Rifts.  For me, it’s got to be the artwork for Rifts and its umpteen-million source books (which I seemed, at one point, to own every single one of.  Had to spend my hard earned fast food job money somehow, I guess.)

The first game system I discovered after D&D was Palladium’s ruleset, first in the form of the Teenage Mutant Ninja Turtles game.  This would have been around 1985 or so, and I discovered the floppy covered beauty of a main rule book tucked in the back corner of a B. Dalton Books.   This game was a thing before the turtles became major pop icons, and it was far better than it had any right to be.  I made probably hundreds of mutant characters on my own up in my room, filling reams of paper with character sheets generated from their mutant generation rules, which had a weird points buy system to evolve an animal from its natural form towards humans.  Buy hands, and you might not be able to grow bigger.   If I recall correctly, the interior art there was almost entirely original comics art, at least in the main rulebook.

Speaking of the Ninja Turtles, allow me a brief aside for what may have been the first moment in my life where I felt some sense of real public shame: after the release of the TMNT movie, I was obsessed with the theme song from the movie, and I would call our local Topeka radio station a couple of times a day begging them to play it.  One day, the disc jockey asked me to say some of the lines from the movie, which I gleefully recited in my best surfer dude turtle voice.  Little did I know he was recording our call, and while they did play the song, he also played my stupid little impressions.  Hearing them played back before the song was not worth it; I was embarassed as hell to hear myself coming out of the radio.  And that, ladies and gentleman, was the day I became an adult.

So, back to the artwork discussion.  By the time Palladium got around to publishing their batshit crazy Rifts game, the artwork for most of their books was primarily being done by Kevin Long. Now, I know the names of maybe two or three RPG artists, but I learned Kevin Long’s name in junior high because his art was so crucial to establishing the Rifts world. I’d argue that Rifts would not have succeeded or gone nearly anywhere without Long’s artwork.  Apparently, he left Palladium in 1995, and now works in video games, according to Wikipedia. Honestly, if anyone ever wanted to surprise me with a piece of original art that would be like gazing into a well full of concentrated nostalgia, the artist would have to be Long.

Honorable mention would have to go to the early editions of Shadowrun and Earthdawn, which heavily featured work by Jeff Laubenstein and Tim Bradstreet.  I think I once had the opportunity to buy some Bradstreet art but I was broke at the time.  One day…

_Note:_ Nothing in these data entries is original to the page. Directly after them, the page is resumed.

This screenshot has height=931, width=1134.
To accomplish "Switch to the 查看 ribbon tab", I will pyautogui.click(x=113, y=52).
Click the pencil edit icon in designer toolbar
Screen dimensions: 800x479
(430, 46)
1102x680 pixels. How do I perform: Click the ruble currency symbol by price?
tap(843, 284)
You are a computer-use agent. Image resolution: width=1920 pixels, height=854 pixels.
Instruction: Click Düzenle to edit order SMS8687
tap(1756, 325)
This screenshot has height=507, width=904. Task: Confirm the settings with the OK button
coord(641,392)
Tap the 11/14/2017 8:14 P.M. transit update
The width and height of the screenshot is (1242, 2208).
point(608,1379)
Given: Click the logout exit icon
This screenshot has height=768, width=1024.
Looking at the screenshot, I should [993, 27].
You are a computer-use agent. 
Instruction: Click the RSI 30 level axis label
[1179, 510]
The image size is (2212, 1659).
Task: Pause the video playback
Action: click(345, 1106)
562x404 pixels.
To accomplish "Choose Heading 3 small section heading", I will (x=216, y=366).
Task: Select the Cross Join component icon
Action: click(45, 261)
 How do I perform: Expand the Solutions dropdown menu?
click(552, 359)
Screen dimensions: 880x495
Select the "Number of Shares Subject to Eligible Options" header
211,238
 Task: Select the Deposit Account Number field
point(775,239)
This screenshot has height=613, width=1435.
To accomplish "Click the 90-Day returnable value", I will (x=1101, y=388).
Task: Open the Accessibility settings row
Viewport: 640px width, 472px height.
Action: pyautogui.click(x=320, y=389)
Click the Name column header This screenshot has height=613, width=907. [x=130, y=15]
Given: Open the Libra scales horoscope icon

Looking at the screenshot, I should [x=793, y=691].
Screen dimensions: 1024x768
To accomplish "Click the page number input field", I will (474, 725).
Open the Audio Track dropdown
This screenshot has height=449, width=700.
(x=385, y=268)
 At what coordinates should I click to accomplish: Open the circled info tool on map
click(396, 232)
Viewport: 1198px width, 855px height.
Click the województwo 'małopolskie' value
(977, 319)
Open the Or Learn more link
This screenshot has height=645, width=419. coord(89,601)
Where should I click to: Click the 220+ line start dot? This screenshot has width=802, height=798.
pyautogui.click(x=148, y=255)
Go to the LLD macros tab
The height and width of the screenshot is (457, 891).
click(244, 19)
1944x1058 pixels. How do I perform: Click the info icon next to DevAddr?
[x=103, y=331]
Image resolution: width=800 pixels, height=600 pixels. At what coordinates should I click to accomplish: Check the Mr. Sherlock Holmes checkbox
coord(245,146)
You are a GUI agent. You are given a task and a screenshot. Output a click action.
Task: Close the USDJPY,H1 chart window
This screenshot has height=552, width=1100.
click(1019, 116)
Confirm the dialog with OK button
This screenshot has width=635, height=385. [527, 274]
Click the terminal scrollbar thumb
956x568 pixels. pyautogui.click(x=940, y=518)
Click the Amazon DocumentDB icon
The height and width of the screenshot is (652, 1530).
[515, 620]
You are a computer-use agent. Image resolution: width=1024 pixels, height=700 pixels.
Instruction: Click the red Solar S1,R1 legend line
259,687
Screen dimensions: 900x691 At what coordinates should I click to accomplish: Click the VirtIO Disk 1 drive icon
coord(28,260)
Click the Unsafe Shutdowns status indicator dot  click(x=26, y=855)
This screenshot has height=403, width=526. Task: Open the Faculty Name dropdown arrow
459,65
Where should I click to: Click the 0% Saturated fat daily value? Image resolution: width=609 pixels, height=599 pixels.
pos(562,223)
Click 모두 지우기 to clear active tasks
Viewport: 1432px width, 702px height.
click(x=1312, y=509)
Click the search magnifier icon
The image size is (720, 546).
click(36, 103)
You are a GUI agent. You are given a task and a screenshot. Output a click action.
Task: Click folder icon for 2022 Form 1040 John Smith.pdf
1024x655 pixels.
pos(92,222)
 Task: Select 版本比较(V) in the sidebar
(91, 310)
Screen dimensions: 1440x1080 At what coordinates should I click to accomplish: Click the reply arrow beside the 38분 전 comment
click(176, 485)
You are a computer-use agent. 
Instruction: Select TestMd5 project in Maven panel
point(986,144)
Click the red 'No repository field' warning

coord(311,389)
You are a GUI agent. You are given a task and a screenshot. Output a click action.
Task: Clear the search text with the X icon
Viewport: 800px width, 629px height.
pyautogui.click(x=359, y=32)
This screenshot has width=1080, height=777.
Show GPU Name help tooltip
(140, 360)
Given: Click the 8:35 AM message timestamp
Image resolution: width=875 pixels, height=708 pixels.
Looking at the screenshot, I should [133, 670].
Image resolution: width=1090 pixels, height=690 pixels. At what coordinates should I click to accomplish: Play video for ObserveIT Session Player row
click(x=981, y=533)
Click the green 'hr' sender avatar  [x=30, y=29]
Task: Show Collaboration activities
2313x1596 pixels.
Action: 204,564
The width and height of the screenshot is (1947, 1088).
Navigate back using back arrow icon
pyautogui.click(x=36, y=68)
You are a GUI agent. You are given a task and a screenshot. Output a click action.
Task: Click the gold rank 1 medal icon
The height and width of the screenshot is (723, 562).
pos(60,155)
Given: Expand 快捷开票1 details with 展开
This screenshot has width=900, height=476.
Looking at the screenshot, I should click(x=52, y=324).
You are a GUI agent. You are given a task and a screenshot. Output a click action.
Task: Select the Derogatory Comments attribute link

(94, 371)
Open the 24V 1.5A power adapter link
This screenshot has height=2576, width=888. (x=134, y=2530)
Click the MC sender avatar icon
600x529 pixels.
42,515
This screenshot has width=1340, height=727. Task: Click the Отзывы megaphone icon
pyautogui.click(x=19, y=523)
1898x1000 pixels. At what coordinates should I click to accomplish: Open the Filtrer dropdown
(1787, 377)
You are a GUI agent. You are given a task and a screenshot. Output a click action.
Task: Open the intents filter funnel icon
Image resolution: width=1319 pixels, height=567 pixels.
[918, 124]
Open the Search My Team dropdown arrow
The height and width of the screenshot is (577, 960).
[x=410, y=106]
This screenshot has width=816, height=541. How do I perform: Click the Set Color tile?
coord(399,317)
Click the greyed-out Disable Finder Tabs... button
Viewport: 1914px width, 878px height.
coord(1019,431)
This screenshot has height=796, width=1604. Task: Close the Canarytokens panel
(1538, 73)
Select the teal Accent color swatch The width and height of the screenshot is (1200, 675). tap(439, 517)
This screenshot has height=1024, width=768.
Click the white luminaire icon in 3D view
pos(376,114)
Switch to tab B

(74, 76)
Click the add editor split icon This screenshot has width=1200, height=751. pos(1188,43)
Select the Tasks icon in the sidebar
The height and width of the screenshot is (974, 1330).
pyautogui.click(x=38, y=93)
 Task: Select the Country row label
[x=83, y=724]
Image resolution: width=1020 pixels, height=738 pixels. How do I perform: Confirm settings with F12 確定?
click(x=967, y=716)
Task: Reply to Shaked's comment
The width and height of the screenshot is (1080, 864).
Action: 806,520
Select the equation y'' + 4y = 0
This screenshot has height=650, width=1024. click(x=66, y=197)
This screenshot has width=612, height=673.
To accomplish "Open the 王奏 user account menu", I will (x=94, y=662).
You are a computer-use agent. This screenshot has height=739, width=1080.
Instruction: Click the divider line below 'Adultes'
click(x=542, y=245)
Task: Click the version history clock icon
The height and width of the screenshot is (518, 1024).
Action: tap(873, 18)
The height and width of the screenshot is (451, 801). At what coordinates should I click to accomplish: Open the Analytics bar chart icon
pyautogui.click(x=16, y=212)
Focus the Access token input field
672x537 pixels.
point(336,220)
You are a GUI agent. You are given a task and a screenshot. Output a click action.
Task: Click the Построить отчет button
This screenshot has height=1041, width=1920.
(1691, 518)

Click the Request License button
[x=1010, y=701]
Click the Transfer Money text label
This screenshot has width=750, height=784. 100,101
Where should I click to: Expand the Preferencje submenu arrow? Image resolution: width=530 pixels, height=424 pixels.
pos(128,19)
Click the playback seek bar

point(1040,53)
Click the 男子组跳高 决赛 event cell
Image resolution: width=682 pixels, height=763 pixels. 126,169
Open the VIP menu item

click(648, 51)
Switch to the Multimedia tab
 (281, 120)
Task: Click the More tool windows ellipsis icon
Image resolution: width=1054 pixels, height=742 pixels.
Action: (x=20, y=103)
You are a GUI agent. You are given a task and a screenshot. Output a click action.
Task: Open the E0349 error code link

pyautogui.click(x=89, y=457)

For the month of August, I will be participating in #RPGaDay. I haven’t posted much on this blog about my love for role-playing games, and for a while, I wasn’t really acknowledging that love myself.  But RPGs were my entry point in the the geek lifestyle, and they are very important to me.  I’ll be exploring my relationship with RPGs all month with these posts.

Permalink

#RPGaDay 11: Which “dead game” would you like to see reborn?

There’s one game that has long fascinated me.  I bought a used copy when I was in high school or junior high.  I don’t think we ever really played it. I’m not even sure if we tried, or if it was a playable system at all.  What I remember most was the highly unusual world building and artwork associated with it.

The game was called Skyrealms of Jorune.  Gord had some thoughts on Jorune that you can read here.  I’m not sure I can safely describe the game via distant memories, as I haven’t seen a copy in person in 25 years, so I’ll leave you to read around online.  But basically, it was a far future SF setting, it involved floating islands, very strange “magic” systems, unique alien races, and more.

I suspect it would best be served by an adaptation to an existing game system, such as FATE or Savage Worlds or Cypher, which from some cursory googling, a few people have attempted.  One of the things I love about RPGs is that they allow us to play in some pretty distinct and weird settings.  It doesn’t get much more unique than Jorune.  Of all the odd box set games I picked up as a teen, this one has stuck in my memories for decades.

For the month of August, I will be participating in #RPGaDay. I haven’t posted much on this blog about my love for role-playing games, and for a while, I wasn’t really acknowledging that love myself.  But RPGs were my entry point in the the geek lifestyle, and they are very important to me.  I’ll be exploring my relationship with RPGs all month with these posts.

Permalink

#RPGaDay 10: Where do you go for RPG reviews?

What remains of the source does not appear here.